According to a previous study [12], a calibration test for each participant was performed to measure the acceleration data of the sensors in the upright and inclined positions to calculate the initial inclination of each sensor with respect to the gravity. Before each trial, an initial static phase was acquired in the upright position. When participants started walking, subsequent 3-D orientations from the initial one were estimated by integrating the angular velocity with the drift removal using MATLAB (Mathworks, Natick, MA, USA) software [13]. The 3-D angular displacement from the initial upright position was calculated in a quaternion according to a previous study [12]. From these data, spatiotemporal gait parameters and flexion-extension angles of the hip, knee, and ankle joints during walking under each unweighting condition were evaluated for each participant. This H-Gait system divides a 30 s walking into gait cycles and calculates the joint angles of each joint for each gait cycle. A median of a gait cycle during the 30s walking under each unweighting condition was used for analyses. For the gait cycle, one gait cycle from heel contact to the next heel contact was normalized to 100%. The heel contact was defined on the peak angular velocity of the shank in a forward direction [14]. In regards to the validity and reliability of the gait analysis system, Tadano et al. analyzed the kinematics of lower limbs in walking using the H-Gait system and compared them with that of a camera-based motion analysis system [12]. The correlation coefficient was 0.98 for the hip flexion angle, 0.97 for knee flexion angle, and 0.78 for the ankle dorsiflexion angle, respectively.

Statistical analysis

Comparisons of demographic characteristics and walking speed between the groups were performed using independent Student’s t-tests. One-way ANOVAs with post hoc Bonferroni tests were used to investigate differences in NRS scores during walking under 100%, 75%, and 50% BW conditions for the hip OA group. Two-way repeated ANOVAs (3 BW conditions × 2 groups) were performed to assess the main effect of BW condition (100% BW, 75% BW, 50% BW) and group (control, OA) on spatiotemporal gait parameters and peak angles of each joint. When interactions were non-significant, main effects were assessed. If the main effect of the BW condition was statistically significant, post-hoc Bonferroni tests were performed to evaluate significant differences among BW conditions on spatiotemporal gait parameters and peak angles of each joint. The significance level was set at 0.05. Statistical analyses were performed using IBM SPSS version 17 software (SPSS Inc., Chicago, IL, USA).

Results

Demographic characteristics, walking speed, and pain

Table 1 summarizes the demographic characteristics of participants and clinical information in this study. There were no significant differences in age, height, weight, or walking speed between the hip OA and control groups. The hip OA group included 3 patients with KL grade 3 and 12 with KL grade 4.

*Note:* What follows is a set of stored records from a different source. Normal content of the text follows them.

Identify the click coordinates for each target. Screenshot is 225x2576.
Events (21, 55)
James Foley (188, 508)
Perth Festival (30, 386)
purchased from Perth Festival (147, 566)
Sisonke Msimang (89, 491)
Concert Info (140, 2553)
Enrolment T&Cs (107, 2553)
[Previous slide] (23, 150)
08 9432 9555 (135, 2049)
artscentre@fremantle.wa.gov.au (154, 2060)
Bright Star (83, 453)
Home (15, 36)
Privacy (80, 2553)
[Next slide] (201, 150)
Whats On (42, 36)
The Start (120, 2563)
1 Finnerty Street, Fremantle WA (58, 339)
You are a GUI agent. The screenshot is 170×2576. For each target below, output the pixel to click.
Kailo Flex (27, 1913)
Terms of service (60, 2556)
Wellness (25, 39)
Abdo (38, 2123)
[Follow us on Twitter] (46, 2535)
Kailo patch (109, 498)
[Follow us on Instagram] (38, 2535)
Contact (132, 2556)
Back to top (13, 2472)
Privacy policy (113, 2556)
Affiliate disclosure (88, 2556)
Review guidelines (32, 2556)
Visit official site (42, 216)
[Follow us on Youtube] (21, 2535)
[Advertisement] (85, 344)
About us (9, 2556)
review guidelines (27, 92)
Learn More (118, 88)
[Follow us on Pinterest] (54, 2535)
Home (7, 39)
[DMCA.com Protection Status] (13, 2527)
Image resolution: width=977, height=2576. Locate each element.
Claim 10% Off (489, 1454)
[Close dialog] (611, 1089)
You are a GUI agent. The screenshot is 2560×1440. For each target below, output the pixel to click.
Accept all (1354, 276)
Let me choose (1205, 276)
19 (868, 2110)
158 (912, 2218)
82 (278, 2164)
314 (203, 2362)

Among the hip OA group, NRS was significantly lesser at the 50% BW condition that at the 100% (P=0.002) and 75% (P=0.018) BW conditions. NRS pain score was significantly lesser at the 75% BW condition than at the 100% BW condition (P=0.026) (Fig. 3).

Spatiotemporal gait parameters

For the step length, two-way ANOVA showed a statistical difference in the group (P=0.027), but not between body weight conditions (100%, 75%, and 50%) (P=0.536). No interaction was detected between group and bodyweight condition (P=0.147) (Fig.4). Post-hoc Bonferroni tests showed that the hip OA group decreased the step length in all bodyweight conditions compared to the control group (P < 0.001). For the cadence, two-way ANOVA did not show a significant difference in groups (P=0.167) and body weight conditions (100%, 75%, and 50% BW) (P=0.219). No interaction was detected between group and bodyweight condition (P=0.052).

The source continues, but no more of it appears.